Go through the listing below and count each line with the word "navigation" in it; return only the count.

------

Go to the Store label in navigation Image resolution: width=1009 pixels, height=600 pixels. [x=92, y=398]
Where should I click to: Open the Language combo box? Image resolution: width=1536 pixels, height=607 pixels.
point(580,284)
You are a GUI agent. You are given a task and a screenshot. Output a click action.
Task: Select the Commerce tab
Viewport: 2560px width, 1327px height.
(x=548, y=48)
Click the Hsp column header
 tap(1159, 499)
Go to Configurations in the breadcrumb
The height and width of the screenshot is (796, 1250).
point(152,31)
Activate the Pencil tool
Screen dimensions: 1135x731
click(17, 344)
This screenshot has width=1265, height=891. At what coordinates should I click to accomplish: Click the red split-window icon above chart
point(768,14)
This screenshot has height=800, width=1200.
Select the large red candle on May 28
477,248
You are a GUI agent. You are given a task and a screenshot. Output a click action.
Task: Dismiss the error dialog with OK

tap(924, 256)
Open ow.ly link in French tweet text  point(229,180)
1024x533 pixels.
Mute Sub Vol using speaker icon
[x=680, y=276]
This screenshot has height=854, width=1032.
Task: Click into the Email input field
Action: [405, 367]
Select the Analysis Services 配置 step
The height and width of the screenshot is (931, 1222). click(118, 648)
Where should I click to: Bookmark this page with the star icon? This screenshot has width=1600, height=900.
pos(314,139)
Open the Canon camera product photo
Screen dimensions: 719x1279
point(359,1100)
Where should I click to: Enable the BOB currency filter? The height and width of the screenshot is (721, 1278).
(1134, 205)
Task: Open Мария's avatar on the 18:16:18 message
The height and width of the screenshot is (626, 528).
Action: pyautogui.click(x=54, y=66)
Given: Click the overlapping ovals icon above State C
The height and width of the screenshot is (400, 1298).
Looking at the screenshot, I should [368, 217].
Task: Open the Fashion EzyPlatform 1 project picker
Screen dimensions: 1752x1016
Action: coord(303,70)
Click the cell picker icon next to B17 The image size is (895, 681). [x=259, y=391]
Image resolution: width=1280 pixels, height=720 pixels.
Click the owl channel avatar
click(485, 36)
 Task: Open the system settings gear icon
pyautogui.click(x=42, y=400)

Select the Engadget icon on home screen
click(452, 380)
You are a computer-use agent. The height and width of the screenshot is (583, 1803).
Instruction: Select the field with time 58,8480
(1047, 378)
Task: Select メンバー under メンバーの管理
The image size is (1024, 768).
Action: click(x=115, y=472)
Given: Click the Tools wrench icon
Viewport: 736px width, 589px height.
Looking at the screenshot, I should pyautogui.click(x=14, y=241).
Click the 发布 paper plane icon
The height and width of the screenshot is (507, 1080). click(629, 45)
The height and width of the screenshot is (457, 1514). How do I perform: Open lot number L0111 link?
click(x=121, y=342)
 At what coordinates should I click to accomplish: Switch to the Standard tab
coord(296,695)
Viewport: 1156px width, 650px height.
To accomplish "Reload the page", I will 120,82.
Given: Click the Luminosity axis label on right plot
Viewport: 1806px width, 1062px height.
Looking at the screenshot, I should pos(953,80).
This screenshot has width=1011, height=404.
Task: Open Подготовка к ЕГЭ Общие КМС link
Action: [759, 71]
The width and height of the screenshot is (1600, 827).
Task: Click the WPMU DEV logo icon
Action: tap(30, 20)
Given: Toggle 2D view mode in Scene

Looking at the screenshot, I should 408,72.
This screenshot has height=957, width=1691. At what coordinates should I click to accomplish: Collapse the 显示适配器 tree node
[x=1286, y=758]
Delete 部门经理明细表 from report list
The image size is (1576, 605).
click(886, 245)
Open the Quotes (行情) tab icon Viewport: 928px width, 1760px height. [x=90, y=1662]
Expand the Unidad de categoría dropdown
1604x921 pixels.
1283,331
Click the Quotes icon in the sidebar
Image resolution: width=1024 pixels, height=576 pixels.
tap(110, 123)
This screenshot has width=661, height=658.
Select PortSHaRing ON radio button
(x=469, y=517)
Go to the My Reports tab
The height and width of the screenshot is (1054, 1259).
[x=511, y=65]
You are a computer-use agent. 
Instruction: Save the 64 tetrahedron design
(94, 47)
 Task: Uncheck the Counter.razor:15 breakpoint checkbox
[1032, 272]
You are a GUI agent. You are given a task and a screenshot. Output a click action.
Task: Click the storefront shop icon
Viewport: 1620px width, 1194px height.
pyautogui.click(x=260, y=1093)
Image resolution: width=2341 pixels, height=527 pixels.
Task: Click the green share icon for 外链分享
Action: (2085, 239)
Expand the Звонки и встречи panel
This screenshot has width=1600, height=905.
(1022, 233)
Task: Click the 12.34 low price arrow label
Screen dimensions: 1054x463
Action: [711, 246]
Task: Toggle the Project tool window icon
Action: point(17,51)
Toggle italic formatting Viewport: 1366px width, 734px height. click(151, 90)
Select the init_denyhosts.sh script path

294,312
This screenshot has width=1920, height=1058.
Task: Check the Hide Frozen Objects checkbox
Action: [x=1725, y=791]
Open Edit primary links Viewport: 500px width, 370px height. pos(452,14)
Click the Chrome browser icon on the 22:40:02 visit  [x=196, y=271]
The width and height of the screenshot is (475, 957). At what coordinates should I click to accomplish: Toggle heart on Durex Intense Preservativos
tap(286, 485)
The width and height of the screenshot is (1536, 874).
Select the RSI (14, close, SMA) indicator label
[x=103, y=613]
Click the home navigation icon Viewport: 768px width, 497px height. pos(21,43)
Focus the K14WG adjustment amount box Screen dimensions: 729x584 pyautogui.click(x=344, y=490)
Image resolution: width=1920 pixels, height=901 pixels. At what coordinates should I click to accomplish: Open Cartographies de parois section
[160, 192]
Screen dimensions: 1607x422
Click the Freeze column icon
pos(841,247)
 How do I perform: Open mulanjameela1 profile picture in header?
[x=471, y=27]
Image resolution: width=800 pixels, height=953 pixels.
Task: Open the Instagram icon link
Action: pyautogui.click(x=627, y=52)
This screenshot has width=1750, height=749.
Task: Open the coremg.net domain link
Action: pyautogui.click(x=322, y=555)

------

• YOUR RESPONSE: 2